:: Task item ::
When you reach the line containing "This screenshot has width=1277, height=961.", repeat it and every line after it exactly, stopping only at the end of the listing.

** Data records follows **

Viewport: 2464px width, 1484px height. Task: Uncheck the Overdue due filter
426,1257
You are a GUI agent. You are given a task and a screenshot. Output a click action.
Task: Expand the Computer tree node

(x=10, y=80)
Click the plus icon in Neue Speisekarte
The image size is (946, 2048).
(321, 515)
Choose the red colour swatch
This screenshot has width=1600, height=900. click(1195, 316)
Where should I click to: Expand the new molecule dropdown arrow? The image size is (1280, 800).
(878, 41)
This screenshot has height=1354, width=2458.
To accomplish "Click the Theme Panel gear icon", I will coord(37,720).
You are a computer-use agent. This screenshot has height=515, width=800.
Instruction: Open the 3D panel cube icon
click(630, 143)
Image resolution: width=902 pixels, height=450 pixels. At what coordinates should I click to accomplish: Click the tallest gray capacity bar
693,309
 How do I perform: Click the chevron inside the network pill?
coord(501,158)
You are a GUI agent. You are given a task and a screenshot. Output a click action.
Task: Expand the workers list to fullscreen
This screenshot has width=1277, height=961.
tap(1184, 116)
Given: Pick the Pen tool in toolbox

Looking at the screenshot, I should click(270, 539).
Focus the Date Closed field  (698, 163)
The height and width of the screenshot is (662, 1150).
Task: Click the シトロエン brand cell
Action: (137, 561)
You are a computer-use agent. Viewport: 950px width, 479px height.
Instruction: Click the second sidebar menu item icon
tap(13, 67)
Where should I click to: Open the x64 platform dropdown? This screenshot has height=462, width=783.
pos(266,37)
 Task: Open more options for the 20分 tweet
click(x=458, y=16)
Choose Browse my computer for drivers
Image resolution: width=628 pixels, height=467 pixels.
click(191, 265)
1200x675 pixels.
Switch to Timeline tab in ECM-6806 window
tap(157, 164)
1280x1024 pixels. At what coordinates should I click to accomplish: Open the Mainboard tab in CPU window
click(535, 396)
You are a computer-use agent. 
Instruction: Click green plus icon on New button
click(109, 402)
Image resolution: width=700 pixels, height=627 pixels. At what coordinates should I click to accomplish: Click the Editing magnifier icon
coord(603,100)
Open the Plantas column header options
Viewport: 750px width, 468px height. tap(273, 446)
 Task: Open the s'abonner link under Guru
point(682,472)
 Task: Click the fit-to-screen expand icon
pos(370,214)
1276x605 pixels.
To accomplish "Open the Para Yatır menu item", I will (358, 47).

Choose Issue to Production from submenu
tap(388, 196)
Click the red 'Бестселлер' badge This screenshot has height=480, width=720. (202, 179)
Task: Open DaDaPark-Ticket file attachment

** End of Data records **

:: Worked solution ::
This screenshot has width=1277, height=961.
tap(1184, 116)
Given: Pick the Pen tool in toolbox

Looking at the screenshot, I should click(270, 539).
Focus the Date Closed field  (698, 163)
The height and width of the screenshot is (662, 1150).
Task: Click the シトロエン brand cell
Action: (137, 561)
You are a computer-use agent. Viewport: 950px width, 479px height.
Instruction: Click the second sidebar menu item icon
tap(13, 67)
Where should I click to: Open the x64 platform dropdown? This screenshot has height=462, width=783.
pos(266,37)
 Task: Open more options for the 20分 tweet
click(x=458, y=16)
Choose Browse my computer for drivers
Image resolution: width=628 pixels, height=467 pixels.
click(191, 265)
1200x675 pixels.
Switch to Timeline tab in ECM-6806 window
tap(157, 164)
1280x1024 pixels. At what coordinates should I click to accomplish: Open the Mainboard tab in CPU window
click(535, 396)
You are a computer-use agent. 
Instruction: Click green plus icon on New button
click(109, 402)
Image resolution: width=700 pixels, height=627 pixels. At what coordinates should I click to accomplish: Click the Editing magnifier icon
coord(603,100)
Open the Plantas column header options
Viewport: 750px width, 468px height. tap(273, 446)
 Task: Open the s'abonner link under Guru
point(682,472)
 Task: Click the fit-to-screen expand icon
pos(370,214)
1276x605 pixels.
To accomplish "Open the Para Yatır menu item", I will (358, 47).

Choose Issue to Production from submenu
tap(388, 196)
Click the red 'Бестселлер' badge This screenshot has height=480, width=720. (202, 179)
Task: Open DaDaPark-Ticket file attachment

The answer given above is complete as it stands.